FSD v12.x (end to end AI)

JulienW · May 19, 2024

FSDtester#1 said:
It still works however, been busted a few times with the red warning .
Why does it have to yell at me every time I get in the backseat to get some shut eye?

Try some of you blowup dolls. You have so to many to try so one may work.

JHCCAZ · May 19, 2024

joelkfla said:
Last night I drove home at night and I got nags like every minute, until I started keeping steady pressure on the wheel. Is my infrared broken?

I do about half my driving very late at night (and FSD performs wonderfully with little to no traffic at that time). I have a late '21 MY and I didn't pick up any evidence of the IR LEDs when I tried the phone camera method.

However, I've found that as long as I'm looking out at the road and I keep just a light touch on the wheel, FSDs 12 3.6 nags me very little, and I hardly ever have to apply any notable steering torque - day or night. This is definitely an improvement over 11.x, where I had to keep a bit of torque on the wheel all the time.

On some of these night drives, I get several beep notifications with messages about possibly blocked cameras, due to the lack of external lighting. But very rarely a pay-attention nag.

I should also say mine is not highway driving, but mostly suburban median-divided roads. If your report involved behavior on the highway, that could be more a characteristic of the older FSD stack.

cyborgLIS · May 19, 2024

aronth5 said:
Has anyone had a mapped route where FSD turns onto a state road, goes .1 tenth of mile and simply stops and stays in the middle of the lane where the route indicates a U-turn? Then displays a message the maneuver isn't supported? The car won't do anything but block the lane. Been doing this for 2 1/2 years.

View attachment 1048615

I suspect I'm missing something, but isn't Navigate on Autopilot being used in that photo, rather than FSD?

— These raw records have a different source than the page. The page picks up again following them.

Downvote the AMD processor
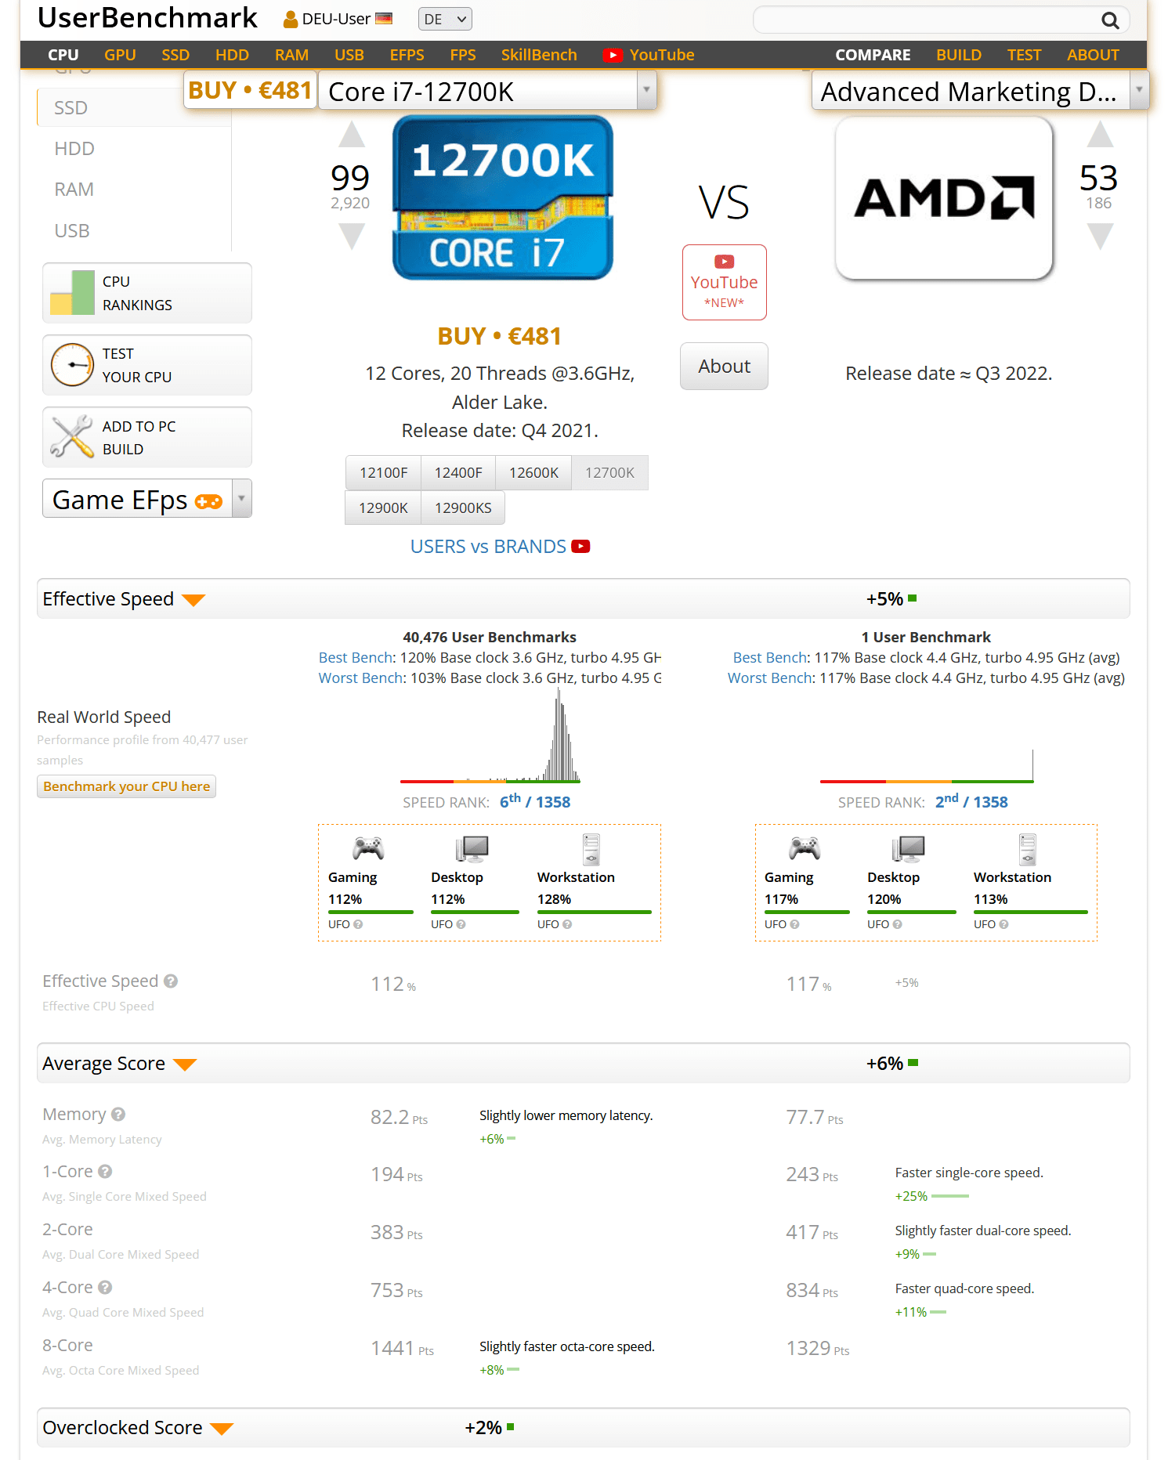Image resolution: width=1168 pixels, height=1460 pixels. click(x=1100, y=235)
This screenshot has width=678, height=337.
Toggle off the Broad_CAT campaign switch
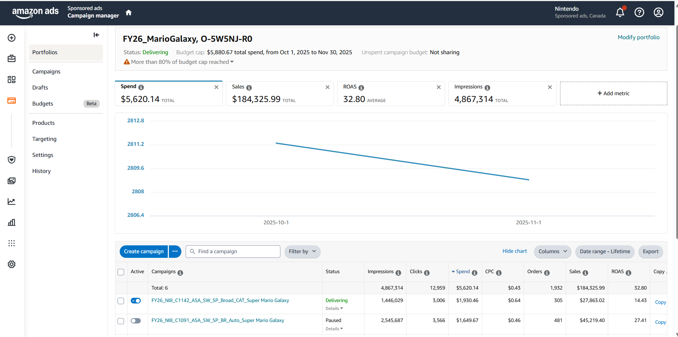136,301
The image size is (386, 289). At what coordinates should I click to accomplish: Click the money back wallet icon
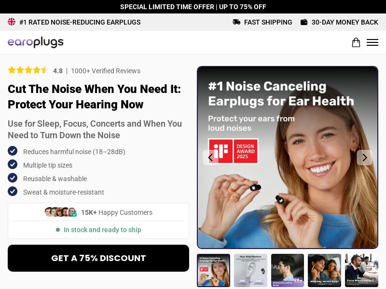304,22
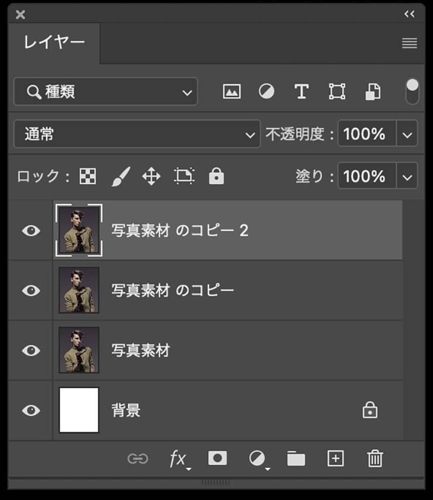Select the レイヤー tab
Image resolution: width=433 pixels, height=500 pixels.
[x=54, y=42]
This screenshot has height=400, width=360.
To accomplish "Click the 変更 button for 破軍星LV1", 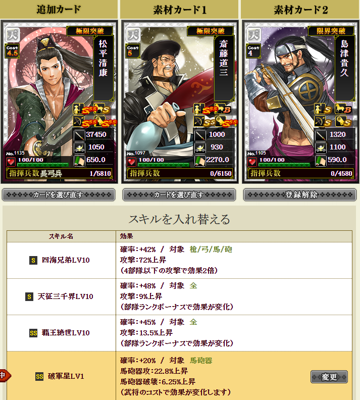I will 329,377.
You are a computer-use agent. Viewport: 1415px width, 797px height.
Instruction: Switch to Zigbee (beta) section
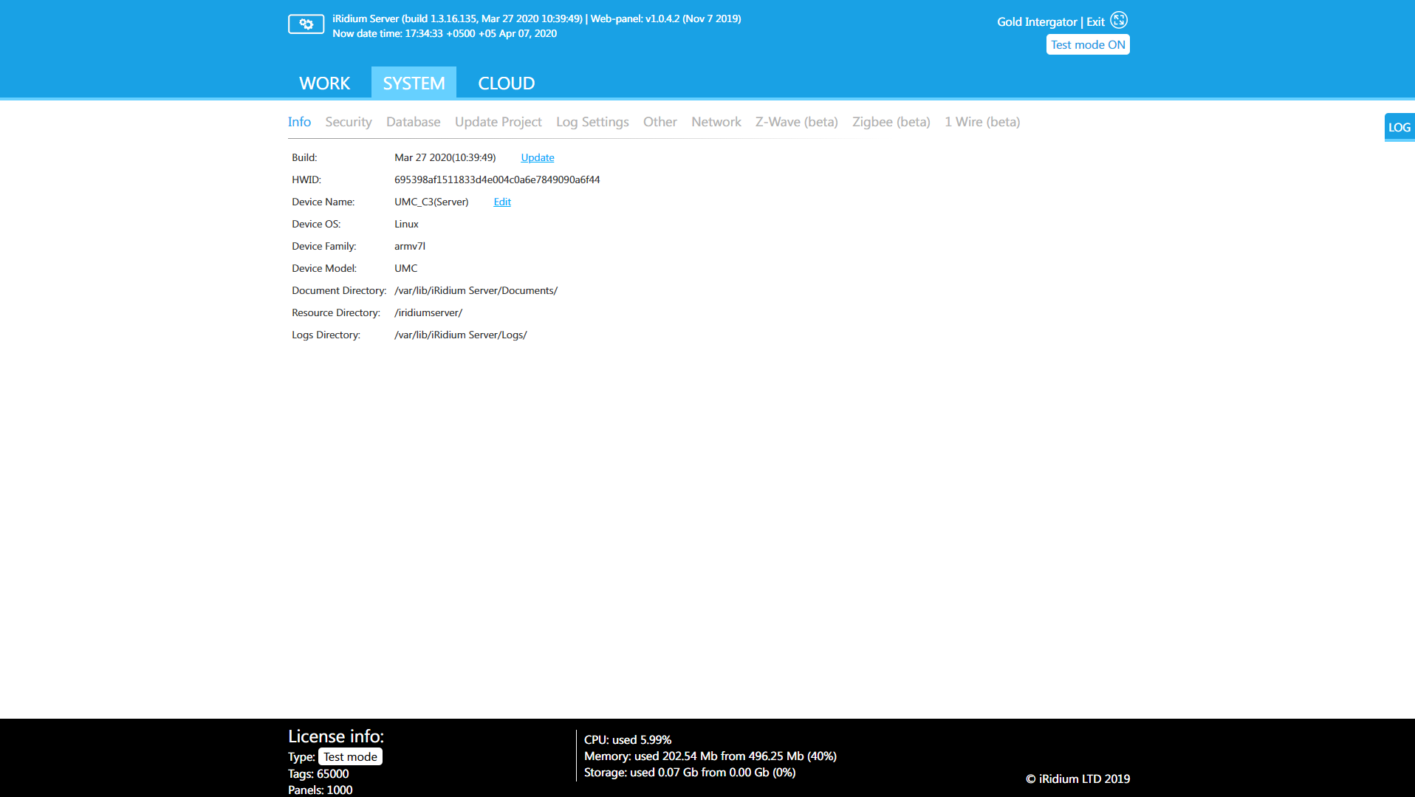[891, 122]
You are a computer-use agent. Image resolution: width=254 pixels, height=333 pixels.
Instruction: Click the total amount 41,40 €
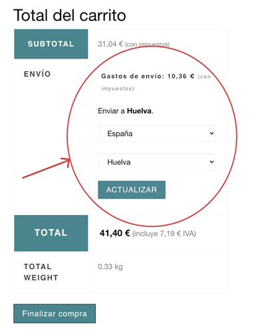point(115,233)
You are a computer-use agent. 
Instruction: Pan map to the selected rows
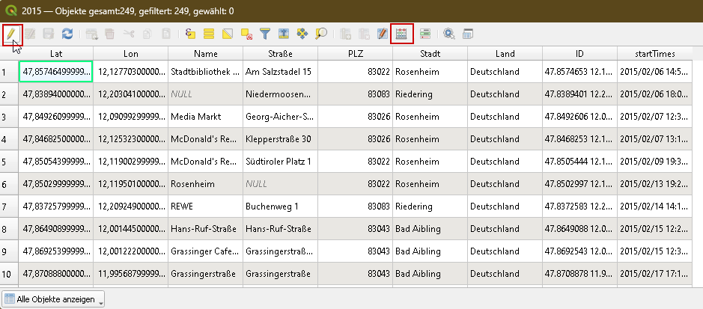click(302, 34)
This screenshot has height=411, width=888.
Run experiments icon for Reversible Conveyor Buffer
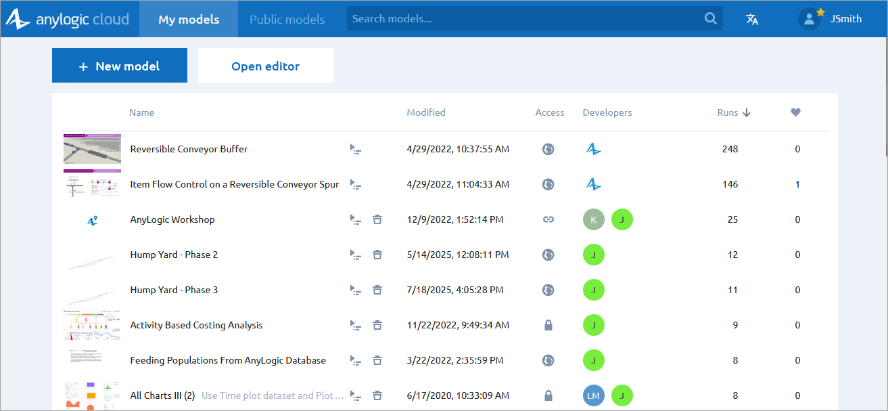[355, 149]

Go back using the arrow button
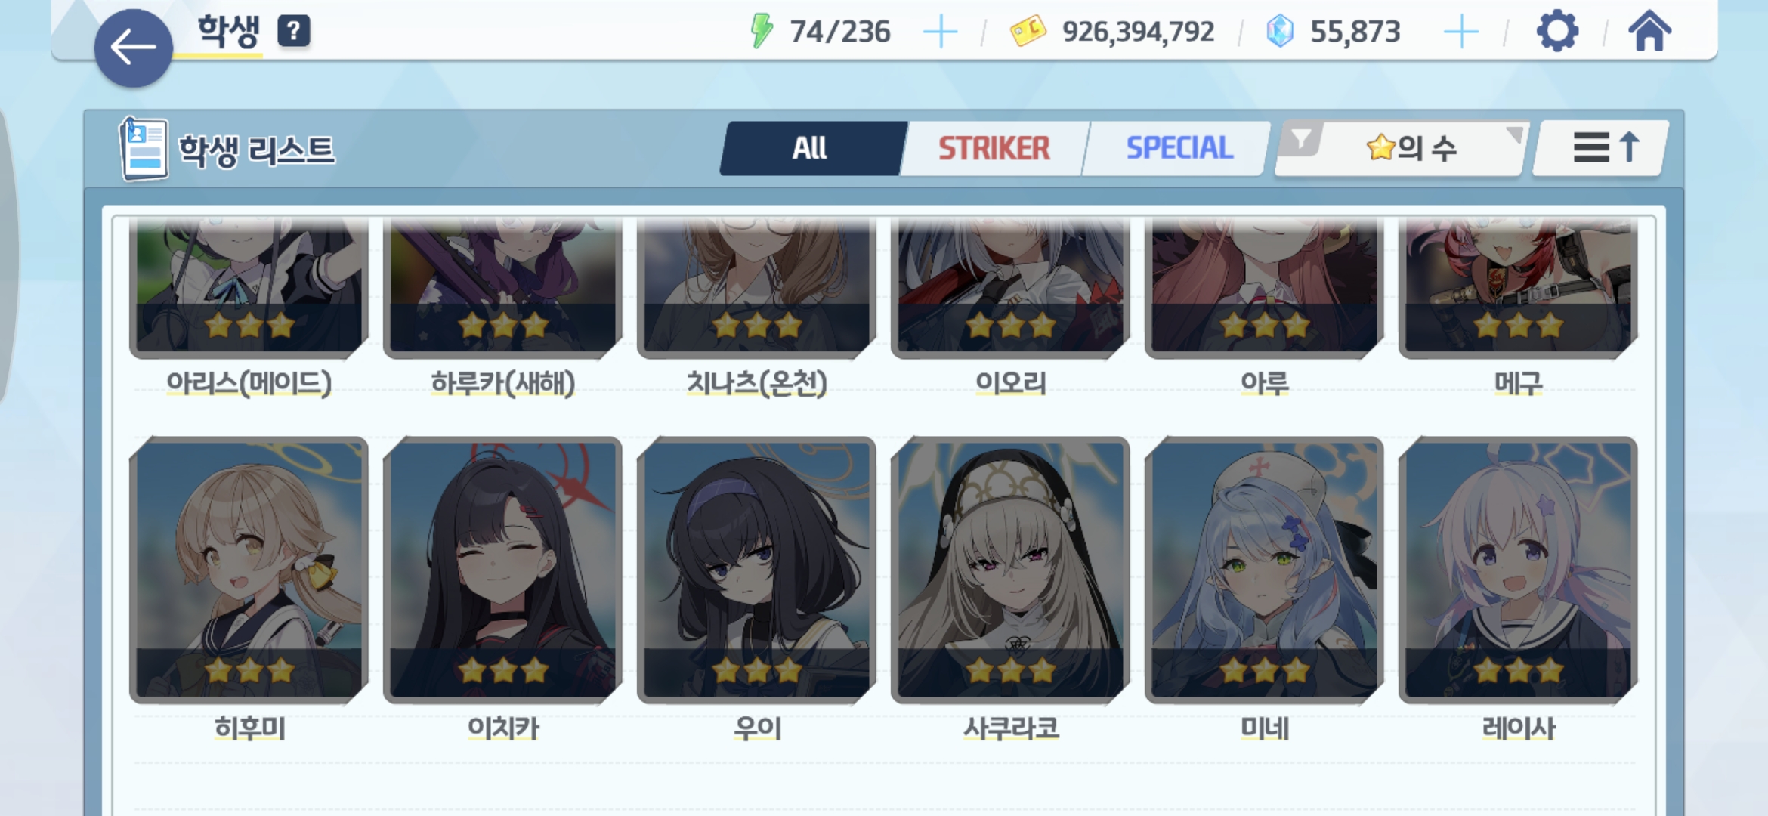[133, 48]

Max Spaghetti · May 19, 2024

aronth5 said:
Has anyone had a mapped route where FSD turns onto a state road, goes .1 tenth of mile and simply stops and stays in the middle of the lane where the route indicates a U-turn? Then displays a message the maneuver isn't supported? The car won't do anything but block the lane. Been doing this for 2 1/2 years.

There used to be a road I used regularly where according to the nav you couldn't do any turn that crossed the opposing traffic - it was a 4 lane road with just a painted line in the middle and even had extra turn lanes. The nav would do what it is doing in your description. Apple and Google mapping never had that problem.

So amongst others, I went to the Tomtom website and discovered Tomtom thought it was a divided road with an uncrossable median at many side streets - so I figured that maybe incorrect Tomtom map data was making its way to Tesla via Mapbox or something like that.

I submitted a map correction request online with Tomtom (which to their credit, they fixed within a day or two). The problem was solved in the next Nav Database update in the Tesla (about 6 months later).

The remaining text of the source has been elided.